The panel of scientists involved in research on smoking, tobacco harm reduction (THR), e-cigarettes and other novel tobacco products discussed the topic of independent verification in industry data for novel products and interventions for smoking cessation and was coordinated by Professor Ignatios Ikonomidis, replacing Professor Demetrios Kouretas.
Professor Konstantinos Farsalinos who is involved in laboratory, clinical and epidemiological research on smoking, tobacco harm reduction (THR) and e-cigarettes initiated the discussion. The speaker discussed the importance of independent verification of data as a vital tool to understand THR products. Professor Farsalinos expressed his thoughts on how study replication is key for transparency, restricting prejudice, avoiding future mistakes of novel products and for research quality enhancement.
Professor Giovanni Li Volti, Chairman of CoEHAR at the University of Catania, expressed his views on the importance of replicating published studies in a manner that can enhance generalizability as it attempts to justify prior research confirming its validation and applicability. Professor Li Volti continued by saying replication is not data reproduction as we need to demonstrate that the initial hypothesis was correct by adding additional variables. Study replication is the continued progress of science to further understand hypothesis and the conclusions providing solid scientific data.
Professor Massimo Caruso then shared his viewpoints on the difficulty of replicating studies due to harmonization. The speaker discussed how at CoEHAR (Center of Excellence for the acceleration of HArm Reduction, University of Catania) they performed an experiment aiming to evaluate whether different cytotoxic and variability tests can be used with THR products concluding that Magnetic Particle Testing (MPT) is not good for testing cigarette smoke. Another study that they performed investigated nicotine dosimetry and stability in Cambridge filter PADs (CFPs) following different smoking regime protocols and storage conditions. Professor Caruso highlighted the difficulty to keep the controlled variables constant (e.g., exposure to cells) showing the difficulty of data replication.
Dr Ikonomidis asked the panellists their views on whether industry data and independent data are on the same trend or whether differences are observed. Professor Ikonomidis said that it is impossible for a replicated study to give the exact same results, however suggested that linear trends should confirm conclusions.

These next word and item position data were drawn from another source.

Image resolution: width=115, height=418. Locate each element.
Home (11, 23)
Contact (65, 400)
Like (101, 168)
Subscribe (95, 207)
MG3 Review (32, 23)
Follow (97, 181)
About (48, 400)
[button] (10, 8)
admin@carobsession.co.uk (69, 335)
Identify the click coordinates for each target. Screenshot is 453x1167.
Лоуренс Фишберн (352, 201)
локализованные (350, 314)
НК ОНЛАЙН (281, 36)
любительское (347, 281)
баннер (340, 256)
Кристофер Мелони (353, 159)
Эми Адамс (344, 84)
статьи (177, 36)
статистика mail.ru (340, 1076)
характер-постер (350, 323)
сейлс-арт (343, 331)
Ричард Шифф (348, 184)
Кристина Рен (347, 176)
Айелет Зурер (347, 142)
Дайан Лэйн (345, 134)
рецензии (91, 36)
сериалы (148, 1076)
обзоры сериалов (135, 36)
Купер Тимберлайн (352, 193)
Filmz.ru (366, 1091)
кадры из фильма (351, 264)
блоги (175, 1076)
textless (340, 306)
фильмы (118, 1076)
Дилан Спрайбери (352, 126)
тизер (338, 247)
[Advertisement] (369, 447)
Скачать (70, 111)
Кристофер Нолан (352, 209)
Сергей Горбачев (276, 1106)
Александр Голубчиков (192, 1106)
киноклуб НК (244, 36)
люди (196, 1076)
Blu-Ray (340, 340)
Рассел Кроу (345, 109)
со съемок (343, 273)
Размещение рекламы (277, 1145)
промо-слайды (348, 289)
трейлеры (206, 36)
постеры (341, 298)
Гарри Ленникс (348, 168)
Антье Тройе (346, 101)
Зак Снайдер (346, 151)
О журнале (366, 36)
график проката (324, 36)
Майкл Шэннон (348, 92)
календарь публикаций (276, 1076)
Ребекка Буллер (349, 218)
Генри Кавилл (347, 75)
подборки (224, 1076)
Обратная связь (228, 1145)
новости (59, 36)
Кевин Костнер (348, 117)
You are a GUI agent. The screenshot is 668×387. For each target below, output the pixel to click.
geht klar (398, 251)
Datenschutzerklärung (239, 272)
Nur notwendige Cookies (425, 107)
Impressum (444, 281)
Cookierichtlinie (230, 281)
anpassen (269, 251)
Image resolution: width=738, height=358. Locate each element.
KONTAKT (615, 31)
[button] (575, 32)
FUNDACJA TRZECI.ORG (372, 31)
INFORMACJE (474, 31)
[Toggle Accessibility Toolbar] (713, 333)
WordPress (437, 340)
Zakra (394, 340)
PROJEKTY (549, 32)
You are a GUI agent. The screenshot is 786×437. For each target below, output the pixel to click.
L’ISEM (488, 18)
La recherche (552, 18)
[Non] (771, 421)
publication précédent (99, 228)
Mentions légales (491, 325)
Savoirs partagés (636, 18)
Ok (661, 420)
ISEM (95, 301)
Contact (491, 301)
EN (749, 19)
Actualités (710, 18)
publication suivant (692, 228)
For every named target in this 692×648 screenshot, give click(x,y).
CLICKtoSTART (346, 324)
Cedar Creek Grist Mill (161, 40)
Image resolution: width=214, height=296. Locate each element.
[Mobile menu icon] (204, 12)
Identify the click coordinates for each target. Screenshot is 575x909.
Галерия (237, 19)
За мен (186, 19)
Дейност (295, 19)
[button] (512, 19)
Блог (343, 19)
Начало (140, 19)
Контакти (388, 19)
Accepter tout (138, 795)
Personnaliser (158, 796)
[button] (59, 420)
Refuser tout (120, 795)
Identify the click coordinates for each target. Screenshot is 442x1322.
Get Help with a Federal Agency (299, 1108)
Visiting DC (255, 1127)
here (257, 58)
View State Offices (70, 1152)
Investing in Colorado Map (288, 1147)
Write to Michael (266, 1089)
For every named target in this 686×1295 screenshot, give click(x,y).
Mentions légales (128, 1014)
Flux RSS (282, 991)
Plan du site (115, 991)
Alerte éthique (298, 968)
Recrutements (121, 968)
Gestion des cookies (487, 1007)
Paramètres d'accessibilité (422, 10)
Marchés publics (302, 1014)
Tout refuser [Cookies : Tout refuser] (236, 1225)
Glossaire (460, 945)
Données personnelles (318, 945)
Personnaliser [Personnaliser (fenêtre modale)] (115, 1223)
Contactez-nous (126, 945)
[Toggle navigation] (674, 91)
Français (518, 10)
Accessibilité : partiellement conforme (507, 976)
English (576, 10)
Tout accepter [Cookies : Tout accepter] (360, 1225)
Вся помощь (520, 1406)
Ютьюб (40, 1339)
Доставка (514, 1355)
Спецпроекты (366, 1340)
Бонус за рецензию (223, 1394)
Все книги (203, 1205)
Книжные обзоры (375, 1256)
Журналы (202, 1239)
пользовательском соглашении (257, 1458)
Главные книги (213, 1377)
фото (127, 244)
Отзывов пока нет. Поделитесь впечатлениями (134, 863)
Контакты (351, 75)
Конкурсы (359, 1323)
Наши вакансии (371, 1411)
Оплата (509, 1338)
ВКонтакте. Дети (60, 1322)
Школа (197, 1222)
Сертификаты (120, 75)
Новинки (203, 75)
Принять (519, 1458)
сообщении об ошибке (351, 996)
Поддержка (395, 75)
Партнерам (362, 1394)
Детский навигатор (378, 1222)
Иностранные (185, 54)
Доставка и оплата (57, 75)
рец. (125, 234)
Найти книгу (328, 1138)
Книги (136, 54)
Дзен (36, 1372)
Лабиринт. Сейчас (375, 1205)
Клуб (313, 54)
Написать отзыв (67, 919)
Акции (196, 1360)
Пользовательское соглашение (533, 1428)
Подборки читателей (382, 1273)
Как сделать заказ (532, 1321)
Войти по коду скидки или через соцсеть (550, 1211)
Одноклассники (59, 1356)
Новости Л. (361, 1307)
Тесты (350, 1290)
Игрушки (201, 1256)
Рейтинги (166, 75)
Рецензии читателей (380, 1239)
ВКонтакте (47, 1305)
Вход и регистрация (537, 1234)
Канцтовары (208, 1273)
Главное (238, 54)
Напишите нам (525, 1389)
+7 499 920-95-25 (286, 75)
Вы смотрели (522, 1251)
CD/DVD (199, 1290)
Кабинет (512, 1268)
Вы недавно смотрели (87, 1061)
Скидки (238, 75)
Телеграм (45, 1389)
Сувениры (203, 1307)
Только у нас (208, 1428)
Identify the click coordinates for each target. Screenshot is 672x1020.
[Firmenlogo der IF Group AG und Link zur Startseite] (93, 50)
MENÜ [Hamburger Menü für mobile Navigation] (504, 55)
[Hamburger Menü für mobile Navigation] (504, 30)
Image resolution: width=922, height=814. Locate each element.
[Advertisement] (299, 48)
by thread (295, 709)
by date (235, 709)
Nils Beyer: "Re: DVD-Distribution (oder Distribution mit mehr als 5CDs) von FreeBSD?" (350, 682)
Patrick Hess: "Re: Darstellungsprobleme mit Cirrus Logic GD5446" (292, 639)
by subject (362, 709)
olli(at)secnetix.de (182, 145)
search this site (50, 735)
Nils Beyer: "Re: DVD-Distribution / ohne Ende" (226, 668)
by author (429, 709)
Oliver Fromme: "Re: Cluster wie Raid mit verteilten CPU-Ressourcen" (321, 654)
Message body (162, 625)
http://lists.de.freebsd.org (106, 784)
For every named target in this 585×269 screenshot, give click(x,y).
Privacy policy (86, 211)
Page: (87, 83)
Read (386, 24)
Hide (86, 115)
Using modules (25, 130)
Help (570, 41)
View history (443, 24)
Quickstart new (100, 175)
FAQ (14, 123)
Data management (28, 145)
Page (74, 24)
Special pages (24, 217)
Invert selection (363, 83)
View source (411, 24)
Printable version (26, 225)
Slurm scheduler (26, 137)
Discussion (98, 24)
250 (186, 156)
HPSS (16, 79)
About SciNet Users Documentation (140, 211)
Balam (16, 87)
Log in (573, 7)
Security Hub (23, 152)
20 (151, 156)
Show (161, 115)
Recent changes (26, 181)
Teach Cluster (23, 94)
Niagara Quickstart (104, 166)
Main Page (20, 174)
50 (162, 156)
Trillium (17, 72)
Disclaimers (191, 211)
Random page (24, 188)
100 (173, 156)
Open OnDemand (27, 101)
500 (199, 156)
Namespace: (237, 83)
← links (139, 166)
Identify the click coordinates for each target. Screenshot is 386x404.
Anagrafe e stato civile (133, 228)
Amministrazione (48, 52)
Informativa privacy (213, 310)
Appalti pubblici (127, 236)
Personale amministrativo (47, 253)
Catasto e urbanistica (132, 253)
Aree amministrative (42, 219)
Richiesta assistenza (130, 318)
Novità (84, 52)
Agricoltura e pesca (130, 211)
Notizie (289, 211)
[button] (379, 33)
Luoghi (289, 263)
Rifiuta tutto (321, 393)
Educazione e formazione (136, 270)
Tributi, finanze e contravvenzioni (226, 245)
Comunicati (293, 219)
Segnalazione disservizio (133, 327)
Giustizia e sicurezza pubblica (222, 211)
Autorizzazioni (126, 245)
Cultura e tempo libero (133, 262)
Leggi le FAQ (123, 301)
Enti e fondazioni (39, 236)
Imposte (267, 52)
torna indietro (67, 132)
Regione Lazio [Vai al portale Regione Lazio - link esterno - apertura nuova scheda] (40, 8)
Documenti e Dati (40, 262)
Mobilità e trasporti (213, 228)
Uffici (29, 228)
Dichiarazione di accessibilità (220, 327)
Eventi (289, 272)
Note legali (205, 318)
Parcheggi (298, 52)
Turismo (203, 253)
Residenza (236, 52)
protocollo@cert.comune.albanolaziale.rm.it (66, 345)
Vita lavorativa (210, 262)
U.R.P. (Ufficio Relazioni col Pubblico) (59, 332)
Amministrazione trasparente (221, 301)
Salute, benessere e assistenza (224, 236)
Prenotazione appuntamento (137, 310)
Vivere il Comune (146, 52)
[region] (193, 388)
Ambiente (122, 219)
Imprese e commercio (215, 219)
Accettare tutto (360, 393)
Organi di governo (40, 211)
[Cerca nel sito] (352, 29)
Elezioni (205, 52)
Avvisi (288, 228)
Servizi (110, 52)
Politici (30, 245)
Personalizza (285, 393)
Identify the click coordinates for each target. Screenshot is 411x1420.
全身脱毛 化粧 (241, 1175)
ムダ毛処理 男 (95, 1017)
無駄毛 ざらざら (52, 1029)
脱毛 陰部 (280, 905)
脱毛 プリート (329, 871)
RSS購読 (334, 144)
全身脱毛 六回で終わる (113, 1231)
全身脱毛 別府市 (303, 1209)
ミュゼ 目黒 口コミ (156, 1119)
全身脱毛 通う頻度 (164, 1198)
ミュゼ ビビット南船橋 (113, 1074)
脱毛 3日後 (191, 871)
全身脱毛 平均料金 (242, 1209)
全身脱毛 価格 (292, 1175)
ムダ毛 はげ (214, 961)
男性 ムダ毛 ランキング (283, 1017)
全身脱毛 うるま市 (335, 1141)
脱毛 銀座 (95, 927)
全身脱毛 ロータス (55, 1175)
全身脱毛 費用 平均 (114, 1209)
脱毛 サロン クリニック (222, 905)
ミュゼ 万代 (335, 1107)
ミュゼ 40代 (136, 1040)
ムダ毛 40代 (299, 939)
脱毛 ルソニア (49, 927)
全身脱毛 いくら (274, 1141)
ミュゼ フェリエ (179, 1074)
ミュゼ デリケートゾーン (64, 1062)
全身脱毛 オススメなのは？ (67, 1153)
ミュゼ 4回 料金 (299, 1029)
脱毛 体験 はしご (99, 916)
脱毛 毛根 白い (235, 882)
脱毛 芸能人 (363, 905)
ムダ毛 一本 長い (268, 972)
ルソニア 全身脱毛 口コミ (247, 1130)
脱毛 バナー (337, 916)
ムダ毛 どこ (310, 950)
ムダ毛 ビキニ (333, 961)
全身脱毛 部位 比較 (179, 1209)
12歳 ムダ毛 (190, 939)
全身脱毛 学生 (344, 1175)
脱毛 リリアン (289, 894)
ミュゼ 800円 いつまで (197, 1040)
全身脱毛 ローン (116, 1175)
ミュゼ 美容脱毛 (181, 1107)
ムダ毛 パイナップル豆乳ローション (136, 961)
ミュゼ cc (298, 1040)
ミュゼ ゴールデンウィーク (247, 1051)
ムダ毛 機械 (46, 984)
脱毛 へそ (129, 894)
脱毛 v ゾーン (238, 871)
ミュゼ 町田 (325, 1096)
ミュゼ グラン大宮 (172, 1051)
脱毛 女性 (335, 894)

Next, Professor Farsalinos shared his experience with harmonization and standardization. The speaker highlighted that these are important during the experimental methodology stage. Professor Farsalinos continued by adding that the number of different equipment (battery, power settings, atomizers, liquids etc) to test THR products are not measurable as there are so many combinations making it difficult to standardize the collection methods. The speaker also pointed out several practical issues observed in published studies. For example, several publications ‘abuse’ power settings therefore producing bias results indicating the difficulties of study standardization.
Professor Li Volti added to the discussion the importance of always using new THR products during scientific experiments. The speaker gave an example that when you try to re-use and re-charge the same THR products, results may not be reliable stressing the importance of correctly testing vapour in the in vitro studies.
Professor Farsalinos further elaborated on the importance to do in vitro studies that have clinical relevance. For example, a good way would be to compare traditional tobacco cigarettes with the THR products through a comparative assessment using nicotine as a unit of exposure. The speaker highlighted that it is critical to work on experimental methodologies otherwise we will be obtaining meaningless data.
Professor Caruso agreed with Professor Li Volti and Professor Farsalinos and added the importance of eliminating contaminates from laboratory equipment (e.g., glass) that may create bias.
Dr Ikonomidis asked the professors two questions: the first, whether there are data or results that are borderline; the second, which experiments would they like to test in clinical settings.
Professor Li Volti responded that there is no doubt that the THR products decrease health damage. The speaker added that a 95% toxicity reduction was observed when using THR products. The speaker would be fascinated to see how the THR products would affect the central nervous system in clinical settings regarding addiction.
To the question which experiments he would like to test in a clinical setting, Professor Caruso replied that future work could investigate cohort naive vapourers who do not have any kind of pathologies.
Professor Farsalinos said that we need to shorten the clinical study time to obtain prognostic information. One way that we can do this is by working on people that already have an established disease as this will give us an idea what would happen if one switched to THR products from traditional cigarettes. Another way would be to find markers of disease (diagnostic indicators) or to measure exercise capacity (e.g., VO2 max).
Dr Ikonomidis concluded the panel discussion emphasising three key points. Firstly, the need for harmonization in methodological approaches stressing the importance of global documentation of the most recent and appropriate methods used in laboratories to analyse THR products. Secondly, that replicating studies follow similar trends in terms of toxicants and cytotoxicity, showing the beneficial effects of these products. Lastly, Dr Ikonomidis pointed out that future research should also include replicating and translating results from the laboratories to real-world clinical settings. This can be achieved using surrogate markers of lung and vascular functions comparing their effect to the tobacco combustible products.